Abe tinha 67 anos. Ele foi primeiro-ministro por um período curto de 2006 a 2007 e, depois, de 2012 a 2020.

Foi o primeiro assassinato de um ex-premiê ou de um primeiro-ministro no cargo no Japão desde a década de 1930, período anterior à Segunda Guerra Mundial.

Em fala antes do anúncio da morte de Abe, o atual primeiro-ministro do Japão, Fumio Kishida, condenou o ataque nos “termos mais fortes”, enquanto o povo japonês e os líderes mundiais expressaram choque.

“Este ataque é um ato de brutalidade que aconteceu durante as eleições – o próprio fundamento de nossa democracia – e é absolutamente imperdoável”, disse Kishida.


Emmanuel Macron, presidente da França, se limitou a dizer que “o Japão perdeu um grande primeiro-ministro”.


Antony Blinken, secretário de Estado dos EUA, classificou o atentado como “chocante” e "extremamente perturbador”.


Durante entrevista coletiva, Blinken se referiu a Abe como “um líder de grande visão”.

A embaixada da China no Japão também expressou condolências.


“O ex-primeiro ministro Abe fez contribuições para melhorar as relações China-Japão durante seu mandato.

Expressamos nossas condolências por sua morte e enviamos nossas condolências à sua família”, disse um porta-voz da embaixada no site da representação diplomática.

Os mandatos de Abe

Abe era o principal nome do Partido Liberal Democrata, maior força política do Japão.


A legenda está no poder quase ininterruptamente desde 1955, com apenas dois pequenos intervalos ao longo de 67 anos.

Ele foi deputado nos anos 1990 e elegeu-se primeiro-ministro em 2006. Um ano depois, ele se afastou devido à uma doença gastrointestinal crônica.

Abe foi eleito para um segundo mandato em 2012, pouco depois de um tsunami seguido de um desastre nuclear na usina de Fukushima, ambos ocorridos no fim de 2011.


Além de lidar com os reflexos dessas tragédias, em seus oito anos à frente do governo Abe lidou com as constantes ameaças feitas com testes de mísseis norte-coreanos sobre o território japonês, estreitou a aliança militar com os Estados Unidos e teve que adiar a Olimpíada de Tóquio devido à pandemia de covid-19.

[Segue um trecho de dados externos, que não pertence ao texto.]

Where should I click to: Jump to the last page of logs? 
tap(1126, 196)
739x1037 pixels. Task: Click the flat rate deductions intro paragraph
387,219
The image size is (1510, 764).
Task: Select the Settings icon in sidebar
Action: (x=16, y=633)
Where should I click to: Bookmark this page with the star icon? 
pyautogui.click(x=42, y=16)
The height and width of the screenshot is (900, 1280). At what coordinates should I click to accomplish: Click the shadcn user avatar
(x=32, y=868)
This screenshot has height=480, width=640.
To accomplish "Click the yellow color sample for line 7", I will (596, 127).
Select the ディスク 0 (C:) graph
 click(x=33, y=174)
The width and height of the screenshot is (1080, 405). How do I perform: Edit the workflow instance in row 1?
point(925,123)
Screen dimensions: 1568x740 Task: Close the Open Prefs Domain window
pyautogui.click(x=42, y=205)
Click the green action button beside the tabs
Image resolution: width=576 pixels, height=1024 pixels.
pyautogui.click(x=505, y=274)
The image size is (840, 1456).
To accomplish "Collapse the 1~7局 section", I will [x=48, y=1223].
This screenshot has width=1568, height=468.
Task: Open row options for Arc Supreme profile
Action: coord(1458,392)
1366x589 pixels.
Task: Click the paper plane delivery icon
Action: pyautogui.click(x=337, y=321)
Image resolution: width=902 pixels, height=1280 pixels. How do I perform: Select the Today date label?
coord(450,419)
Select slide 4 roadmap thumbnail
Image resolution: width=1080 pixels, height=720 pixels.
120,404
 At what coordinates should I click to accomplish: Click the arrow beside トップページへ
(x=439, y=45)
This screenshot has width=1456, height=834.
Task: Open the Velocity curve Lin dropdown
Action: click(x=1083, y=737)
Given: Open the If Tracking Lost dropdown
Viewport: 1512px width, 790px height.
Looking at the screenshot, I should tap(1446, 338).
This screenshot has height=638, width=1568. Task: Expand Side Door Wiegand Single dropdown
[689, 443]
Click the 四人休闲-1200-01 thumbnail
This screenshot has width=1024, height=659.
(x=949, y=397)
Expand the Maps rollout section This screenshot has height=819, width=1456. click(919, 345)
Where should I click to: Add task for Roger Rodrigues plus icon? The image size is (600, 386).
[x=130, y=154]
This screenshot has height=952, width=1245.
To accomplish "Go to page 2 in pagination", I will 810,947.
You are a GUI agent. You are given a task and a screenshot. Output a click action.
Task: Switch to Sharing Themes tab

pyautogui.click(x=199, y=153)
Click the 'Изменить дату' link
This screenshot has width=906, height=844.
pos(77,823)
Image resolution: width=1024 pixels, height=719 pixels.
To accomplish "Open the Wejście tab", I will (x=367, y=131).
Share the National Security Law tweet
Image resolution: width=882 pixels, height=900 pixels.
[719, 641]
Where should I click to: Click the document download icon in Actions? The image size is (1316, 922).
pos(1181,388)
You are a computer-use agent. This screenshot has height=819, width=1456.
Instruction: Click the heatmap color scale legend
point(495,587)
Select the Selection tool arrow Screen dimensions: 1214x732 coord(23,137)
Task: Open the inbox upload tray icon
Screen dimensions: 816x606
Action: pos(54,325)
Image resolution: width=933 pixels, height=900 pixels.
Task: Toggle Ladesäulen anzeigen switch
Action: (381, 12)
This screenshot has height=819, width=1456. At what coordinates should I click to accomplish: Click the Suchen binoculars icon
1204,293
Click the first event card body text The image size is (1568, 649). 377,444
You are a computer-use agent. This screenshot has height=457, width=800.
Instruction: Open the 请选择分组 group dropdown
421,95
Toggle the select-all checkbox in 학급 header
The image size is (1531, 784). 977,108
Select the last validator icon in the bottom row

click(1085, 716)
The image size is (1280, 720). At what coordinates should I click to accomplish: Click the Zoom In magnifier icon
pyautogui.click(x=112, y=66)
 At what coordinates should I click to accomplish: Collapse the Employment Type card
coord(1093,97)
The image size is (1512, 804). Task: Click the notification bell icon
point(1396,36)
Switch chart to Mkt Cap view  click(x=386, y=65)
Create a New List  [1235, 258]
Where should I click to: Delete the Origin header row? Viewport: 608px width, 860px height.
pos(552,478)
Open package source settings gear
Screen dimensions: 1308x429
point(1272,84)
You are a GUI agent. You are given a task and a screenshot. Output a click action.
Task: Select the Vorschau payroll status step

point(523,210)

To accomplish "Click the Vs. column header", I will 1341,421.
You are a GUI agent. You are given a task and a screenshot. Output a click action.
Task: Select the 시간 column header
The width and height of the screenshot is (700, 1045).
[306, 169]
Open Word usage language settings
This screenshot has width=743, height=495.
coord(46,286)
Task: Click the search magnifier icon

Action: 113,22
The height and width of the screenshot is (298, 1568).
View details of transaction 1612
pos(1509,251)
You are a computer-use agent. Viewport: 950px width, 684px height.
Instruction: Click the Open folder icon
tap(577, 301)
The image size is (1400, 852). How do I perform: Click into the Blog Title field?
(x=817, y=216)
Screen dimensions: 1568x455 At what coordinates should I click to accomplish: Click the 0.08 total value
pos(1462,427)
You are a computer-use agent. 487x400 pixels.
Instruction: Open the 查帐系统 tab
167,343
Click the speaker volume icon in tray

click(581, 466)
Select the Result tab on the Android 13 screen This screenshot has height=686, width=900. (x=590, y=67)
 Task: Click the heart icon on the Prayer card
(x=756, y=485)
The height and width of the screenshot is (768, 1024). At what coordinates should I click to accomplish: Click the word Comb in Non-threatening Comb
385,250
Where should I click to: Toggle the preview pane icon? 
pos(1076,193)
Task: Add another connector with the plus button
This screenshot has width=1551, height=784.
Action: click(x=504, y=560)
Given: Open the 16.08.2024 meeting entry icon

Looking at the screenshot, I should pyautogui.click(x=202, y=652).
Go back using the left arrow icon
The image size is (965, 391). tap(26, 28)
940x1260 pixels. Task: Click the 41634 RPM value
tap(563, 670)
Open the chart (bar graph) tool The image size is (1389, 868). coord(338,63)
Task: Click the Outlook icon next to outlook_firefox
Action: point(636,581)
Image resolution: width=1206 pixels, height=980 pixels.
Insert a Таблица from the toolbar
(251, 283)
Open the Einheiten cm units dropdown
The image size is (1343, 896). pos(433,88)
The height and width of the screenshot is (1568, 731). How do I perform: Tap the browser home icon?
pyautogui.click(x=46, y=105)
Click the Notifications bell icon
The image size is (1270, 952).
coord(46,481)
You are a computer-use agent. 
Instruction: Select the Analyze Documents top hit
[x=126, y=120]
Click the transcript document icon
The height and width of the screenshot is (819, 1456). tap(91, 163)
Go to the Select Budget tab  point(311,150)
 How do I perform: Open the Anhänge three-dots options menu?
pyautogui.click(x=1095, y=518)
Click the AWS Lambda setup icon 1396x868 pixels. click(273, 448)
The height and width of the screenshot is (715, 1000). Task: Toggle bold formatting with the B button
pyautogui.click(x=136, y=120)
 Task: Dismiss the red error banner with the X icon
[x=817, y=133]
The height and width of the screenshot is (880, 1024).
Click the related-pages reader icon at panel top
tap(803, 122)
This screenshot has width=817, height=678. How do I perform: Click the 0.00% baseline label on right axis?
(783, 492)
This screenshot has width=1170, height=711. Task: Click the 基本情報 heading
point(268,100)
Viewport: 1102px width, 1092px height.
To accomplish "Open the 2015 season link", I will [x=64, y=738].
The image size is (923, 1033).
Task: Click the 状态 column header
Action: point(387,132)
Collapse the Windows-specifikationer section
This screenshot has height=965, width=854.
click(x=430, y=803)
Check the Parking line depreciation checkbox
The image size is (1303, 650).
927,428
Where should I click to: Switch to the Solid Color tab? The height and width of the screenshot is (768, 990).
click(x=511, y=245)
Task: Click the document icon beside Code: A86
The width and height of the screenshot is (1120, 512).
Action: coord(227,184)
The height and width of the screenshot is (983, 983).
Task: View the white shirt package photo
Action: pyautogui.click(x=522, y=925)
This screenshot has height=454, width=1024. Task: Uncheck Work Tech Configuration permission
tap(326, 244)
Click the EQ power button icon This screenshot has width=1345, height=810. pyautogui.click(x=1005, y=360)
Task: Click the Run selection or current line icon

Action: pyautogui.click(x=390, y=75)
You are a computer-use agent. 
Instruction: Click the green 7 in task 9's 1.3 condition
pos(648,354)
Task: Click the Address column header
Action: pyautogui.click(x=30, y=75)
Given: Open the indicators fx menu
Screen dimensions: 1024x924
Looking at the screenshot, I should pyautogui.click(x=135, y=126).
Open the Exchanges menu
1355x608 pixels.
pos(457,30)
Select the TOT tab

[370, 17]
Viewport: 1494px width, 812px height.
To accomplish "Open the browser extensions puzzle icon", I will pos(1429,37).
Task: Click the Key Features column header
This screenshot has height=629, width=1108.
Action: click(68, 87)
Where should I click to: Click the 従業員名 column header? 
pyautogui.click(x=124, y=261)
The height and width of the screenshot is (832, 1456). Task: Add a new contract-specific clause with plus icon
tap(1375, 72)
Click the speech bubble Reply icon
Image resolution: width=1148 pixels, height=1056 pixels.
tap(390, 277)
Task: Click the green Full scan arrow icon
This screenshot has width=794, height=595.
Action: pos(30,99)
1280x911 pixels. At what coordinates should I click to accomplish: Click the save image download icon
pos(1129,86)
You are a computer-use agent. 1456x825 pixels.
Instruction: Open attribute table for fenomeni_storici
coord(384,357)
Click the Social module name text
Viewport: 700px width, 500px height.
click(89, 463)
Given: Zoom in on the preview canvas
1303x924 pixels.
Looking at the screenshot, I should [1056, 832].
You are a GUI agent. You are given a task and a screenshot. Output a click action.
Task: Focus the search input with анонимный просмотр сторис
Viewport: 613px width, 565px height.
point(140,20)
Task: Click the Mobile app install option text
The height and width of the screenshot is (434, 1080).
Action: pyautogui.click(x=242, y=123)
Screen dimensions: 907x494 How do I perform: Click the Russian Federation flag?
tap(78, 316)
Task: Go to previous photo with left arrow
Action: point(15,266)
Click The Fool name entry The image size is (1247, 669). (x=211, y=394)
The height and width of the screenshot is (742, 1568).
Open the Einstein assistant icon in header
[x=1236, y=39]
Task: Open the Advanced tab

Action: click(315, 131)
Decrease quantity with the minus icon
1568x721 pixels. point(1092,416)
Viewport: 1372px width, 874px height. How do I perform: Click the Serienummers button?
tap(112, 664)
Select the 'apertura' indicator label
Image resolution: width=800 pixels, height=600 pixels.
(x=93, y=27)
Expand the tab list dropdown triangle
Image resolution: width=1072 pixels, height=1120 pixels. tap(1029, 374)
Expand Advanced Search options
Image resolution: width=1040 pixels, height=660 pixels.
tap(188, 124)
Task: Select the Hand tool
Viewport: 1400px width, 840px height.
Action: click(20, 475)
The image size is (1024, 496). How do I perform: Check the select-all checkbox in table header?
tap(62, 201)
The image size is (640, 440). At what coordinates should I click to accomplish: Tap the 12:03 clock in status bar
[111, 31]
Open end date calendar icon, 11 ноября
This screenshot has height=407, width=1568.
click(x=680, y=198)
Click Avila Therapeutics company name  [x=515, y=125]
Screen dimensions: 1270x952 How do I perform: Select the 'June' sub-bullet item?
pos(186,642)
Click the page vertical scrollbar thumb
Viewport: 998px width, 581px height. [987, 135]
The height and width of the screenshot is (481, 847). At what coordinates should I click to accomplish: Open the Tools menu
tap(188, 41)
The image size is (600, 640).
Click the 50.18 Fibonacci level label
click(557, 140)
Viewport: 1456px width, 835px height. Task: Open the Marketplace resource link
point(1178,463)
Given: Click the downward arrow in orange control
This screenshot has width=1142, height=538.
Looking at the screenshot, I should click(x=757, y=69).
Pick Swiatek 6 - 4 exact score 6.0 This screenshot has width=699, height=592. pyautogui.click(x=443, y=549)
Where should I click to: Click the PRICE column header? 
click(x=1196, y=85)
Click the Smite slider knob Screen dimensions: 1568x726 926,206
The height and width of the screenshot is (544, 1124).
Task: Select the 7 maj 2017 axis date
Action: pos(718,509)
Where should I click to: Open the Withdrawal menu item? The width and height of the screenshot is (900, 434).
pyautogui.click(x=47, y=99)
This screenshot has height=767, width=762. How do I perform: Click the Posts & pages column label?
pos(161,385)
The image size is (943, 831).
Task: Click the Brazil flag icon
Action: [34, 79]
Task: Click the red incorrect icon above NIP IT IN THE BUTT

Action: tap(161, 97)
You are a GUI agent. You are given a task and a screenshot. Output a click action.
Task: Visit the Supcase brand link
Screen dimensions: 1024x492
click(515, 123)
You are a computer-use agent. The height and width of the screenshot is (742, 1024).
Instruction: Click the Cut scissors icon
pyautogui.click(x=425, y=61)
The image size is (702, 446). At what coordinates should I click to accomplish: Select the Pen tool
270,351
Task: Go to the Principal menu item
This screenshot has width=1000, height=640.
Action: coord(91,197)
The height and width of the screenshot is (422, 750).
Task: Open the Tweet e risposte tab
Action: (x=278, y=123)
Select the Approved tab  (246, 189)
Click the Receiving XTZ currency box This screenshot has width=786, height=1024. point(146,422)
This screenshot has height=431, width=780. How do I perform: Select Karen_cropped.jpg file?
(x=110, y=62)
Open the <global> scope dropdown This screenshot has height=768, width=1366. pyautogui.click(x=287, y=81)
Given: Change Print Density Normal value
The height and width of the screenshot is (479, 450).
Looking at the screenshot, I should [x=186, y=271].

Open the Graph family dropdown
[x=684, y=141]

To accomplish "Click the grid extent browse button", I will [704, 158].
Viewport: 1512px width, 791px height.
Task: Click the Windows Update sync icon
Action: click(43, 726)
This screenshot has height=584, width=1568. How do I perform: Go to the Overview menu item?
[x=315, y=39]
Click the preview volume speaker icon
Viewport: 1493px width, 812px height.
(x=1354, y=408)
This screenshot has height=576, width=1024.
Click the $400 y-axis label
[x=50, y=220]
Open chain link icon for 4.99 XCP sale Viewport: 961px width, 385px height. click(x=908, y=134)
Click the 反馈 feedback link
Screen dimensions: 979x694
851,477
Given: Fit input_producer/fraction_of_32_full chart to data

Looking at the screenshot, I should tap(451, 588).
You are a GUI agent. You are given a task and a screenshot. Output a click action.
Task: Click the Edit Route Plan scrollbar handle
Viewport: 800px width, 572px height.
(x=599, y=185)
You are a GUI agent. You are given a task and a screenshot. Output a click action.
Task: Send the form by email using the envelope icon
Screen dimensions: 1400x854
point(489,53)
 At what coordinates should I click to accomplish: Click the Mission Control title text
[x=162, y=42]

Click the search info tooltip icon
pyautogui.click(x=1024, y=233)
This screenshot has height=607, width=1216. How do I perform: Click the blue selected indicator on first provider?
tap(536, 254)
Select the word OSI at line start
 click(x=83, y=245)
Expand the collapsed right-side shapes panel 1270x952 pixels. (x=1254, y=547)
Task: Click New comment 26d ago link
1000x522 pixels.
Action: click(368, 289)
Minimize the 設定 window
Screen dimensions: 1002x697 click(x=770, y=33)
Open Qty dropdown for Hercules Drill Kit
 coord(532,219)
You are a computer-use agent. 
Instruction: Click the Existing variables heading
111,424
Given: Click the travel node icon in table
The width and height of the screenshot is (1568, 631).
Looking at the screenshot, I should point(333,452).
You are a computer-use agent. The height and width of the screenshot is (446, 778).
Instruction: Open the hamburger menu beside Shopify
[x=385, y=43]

Renunciou em 2020, novamente devido a problemas de saúde.

No campo econômico, ele se tornou conhecido por uma série de reformas apelidadas de Abenomics.

Com elas, fez crescer o PIB (Produto Interno Bruto) e a taxa de emprego no país.

Abe era otimista e tinha um pensamento de prosperarão ao futuro do pais.

Para confrontar o risco de encolhimento provocado pelo envelhecimento da população, Abe apostou em medidas para simplificar a burocracia e atrair investimentos internacionais.

No Japão não é comum ter assassinato.